Understanding the kinds of costs, and tracking them, will help you better manage your practice’s finances. 

I have discovered physicians, regardless of their years of experience, share a common misunderstanding about the costs of doing business. 

There are two broad types of costs: fixed or variable. Learning how to distinguish those costs-and monitor them individually-will help you better control them. 

Fixed costs

Fixed costs are those costs that do not change with the activity of your practice. These costs occur just because you are in business. Whether you see one or one 1,000 patients in a month, these costs do not vary. Fixed costs also usually do not change during a specified time period. For example, your rental rate is determined by a square-foot price. Your rent is fixed from month to month for the term of your lease. Other examples of fixed costs include medical malpractice insurance and health insurance. Depending upon your contract, your electronic health record (EHR) system might also be a fixed cost.  

Variable costs

Variable costs are costs that change with the activity level of your clinic. These costs rise as the activity of the clinic rise and decline as the activity of the clinic decline. An example of a variable cost would be the hourly cost of nurses in your clinic. If they work more hours during the busy time of the year, your costs will be higher because the nurses are working more. During the slow season, your costs will decline following the activity level of your clinic. Other variable costs include utilities, transcription services, and medical supplies.

Determining your costs

There are many ways to determine your costs. The first is a reliable and accurate accounting system. You, your office manager, and your accountant can work together to install a comprehensive accounting system. It might be expensive up front, but it should make tracking costs easier for you.

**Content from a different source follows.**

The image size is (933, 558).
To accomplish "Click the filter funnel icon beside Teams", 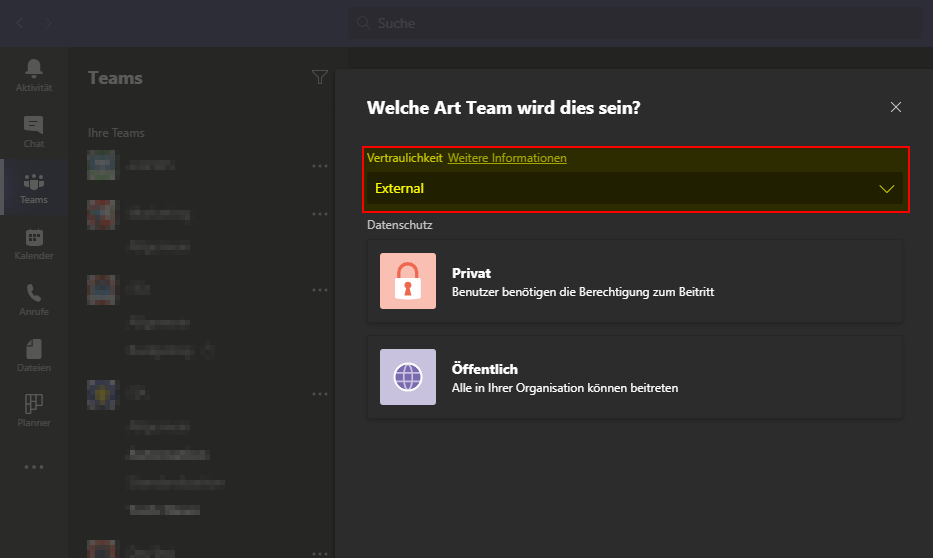I will point(319,77).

The second, more budget friendly, option is to use a program such as Excel or other spreadsheet program. You will need copies of your cost or expense reports and the productivity reports for the same time periods. Collect a few months and then plot your costs as a function of activity. Next, create a scatter plot and then add a trend line to the graph. This will give you an equation that will estimate your costs as a function of activity in the form of y=mx+b. In this formula, 

  • y represents your total costs, 

  • x represents the level of activity, 

  • m represents your variable costs, and

  • b represents be your fixed costs. 

In the example below, we see our fixed costs are $7,168.30. This means it costs us $7,100 each month just to stay in business. Our variable costs are $53.44 per patient we see. When we see more patients, our total costs will rise.

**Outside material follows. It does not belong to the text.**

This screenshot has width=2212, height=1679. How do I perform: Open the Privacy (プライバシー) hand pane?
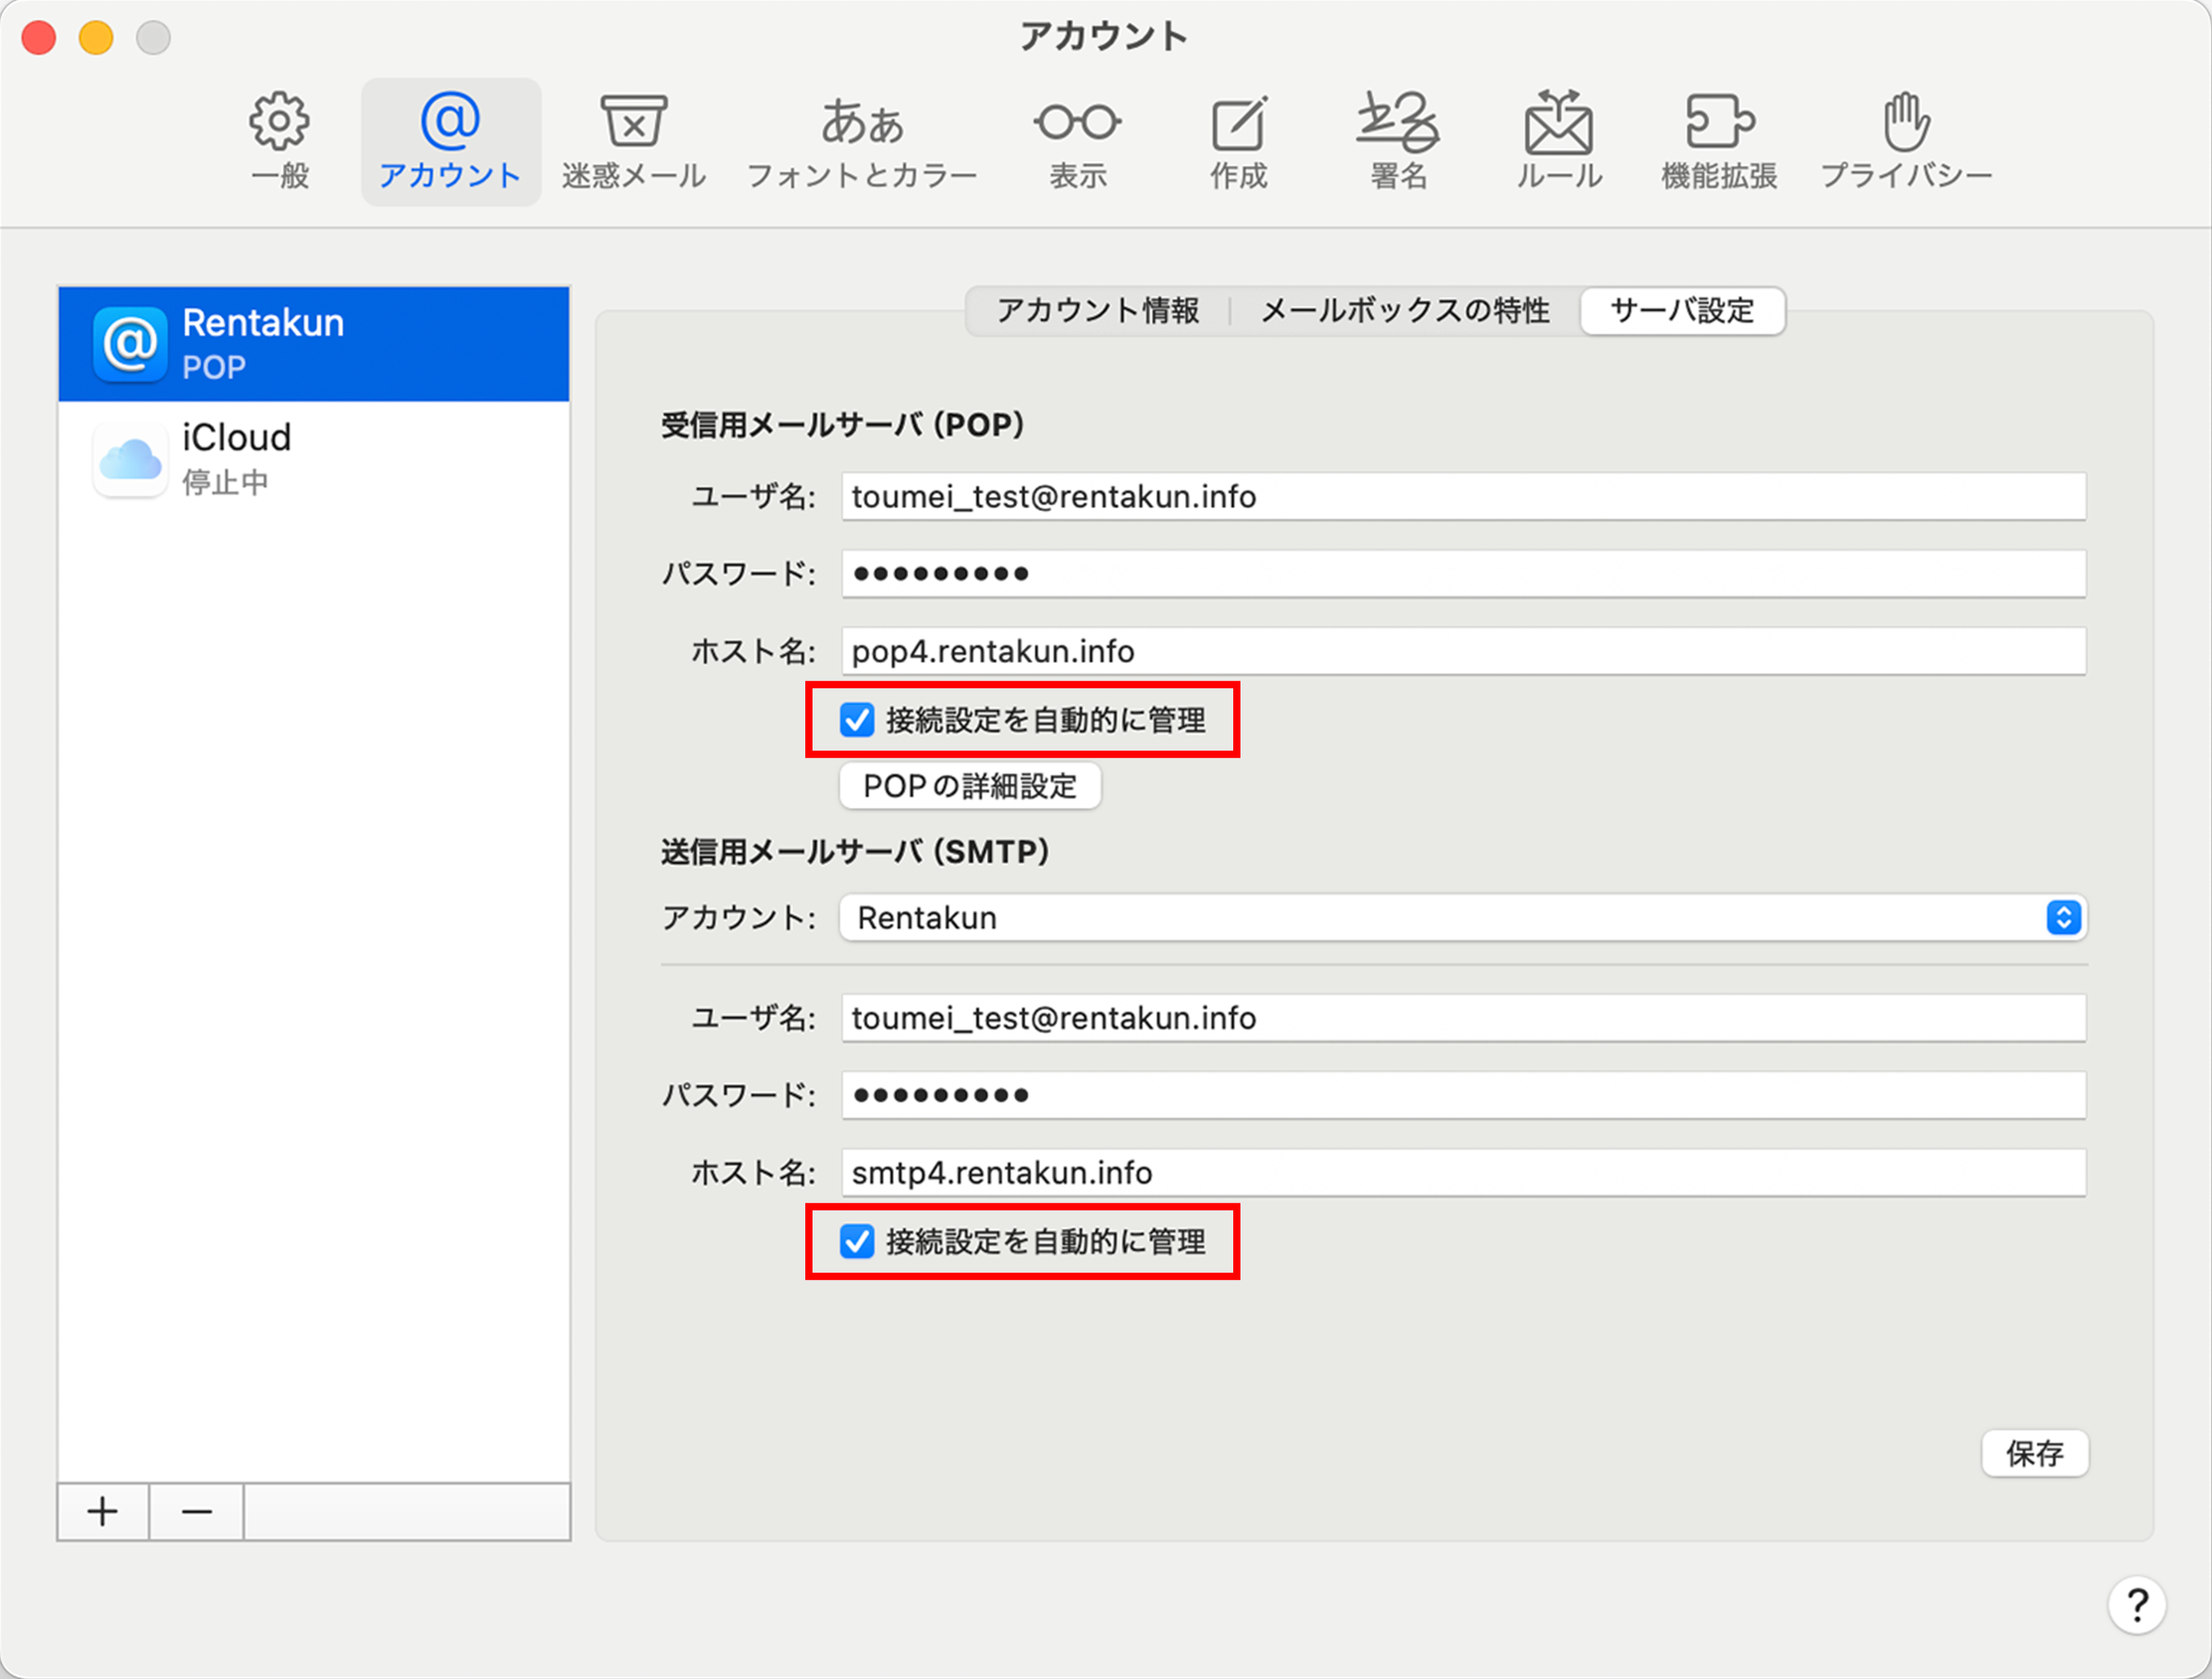coord(1905,141)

It’s not an exact representation of your costs, but it’s an excellent place to start. The critical thing to realize is that fixed costs do not change with the activity of your practice, so always account and budget for these known costs. Variable costs will rise and fall in line with the productivity level of your practice. If you know the average revenue per patient encounter at your clinic, you can use the fixed and variable costs to project your net income and know if you will to need to plan to use a line of credit or not. 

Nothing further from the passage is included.